╭──

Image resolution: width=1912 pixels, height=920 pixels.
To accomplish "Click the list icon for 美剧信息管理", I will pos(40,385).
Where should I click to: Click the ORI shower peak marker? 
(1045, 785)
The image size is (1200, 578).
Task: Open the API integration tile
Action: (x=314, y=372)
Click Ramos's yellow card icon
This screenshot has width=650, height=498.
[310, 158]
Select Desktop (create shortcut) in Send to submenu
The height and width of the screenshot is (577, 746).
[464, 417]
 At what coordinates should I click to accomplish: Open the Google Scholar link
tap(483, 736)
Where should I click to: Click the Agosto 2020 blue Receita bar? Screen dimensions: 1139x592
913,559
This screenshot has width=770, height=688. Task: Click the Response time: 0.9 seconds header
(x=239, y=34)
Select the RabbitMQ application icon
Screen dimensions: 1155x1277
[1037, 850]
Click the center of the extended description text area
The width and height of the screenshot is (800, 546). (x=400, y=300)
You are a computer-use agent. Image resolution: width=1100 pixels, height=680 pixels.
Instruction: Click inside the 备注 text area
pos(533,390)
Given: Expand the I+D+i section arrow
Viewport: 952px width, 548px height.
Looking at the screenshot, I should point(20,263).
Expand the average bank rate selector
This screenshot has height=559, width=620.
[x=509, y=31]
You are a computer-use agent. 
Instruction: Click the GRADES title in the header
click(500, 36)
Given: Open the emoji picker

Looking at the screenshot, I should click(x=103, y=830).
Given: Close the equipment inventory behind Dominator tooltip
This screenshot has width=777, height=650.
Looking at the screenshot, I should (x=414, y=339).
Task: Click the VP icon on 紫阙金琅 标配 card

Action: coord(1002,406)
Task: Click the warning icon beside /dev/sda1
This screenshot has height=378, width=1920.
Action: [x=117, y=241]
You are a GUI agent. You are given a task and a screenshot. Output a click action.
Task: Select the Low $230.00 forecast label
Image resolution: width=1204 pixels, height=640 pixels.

╰──

Scan the records above for the word "computer". Copy each line that has it.

**EXERCISE OUTPUT:**
You are a computer-use agent. Image resolution: width=1100 pixels, height=680 pixels.
You are a computer-use agent. 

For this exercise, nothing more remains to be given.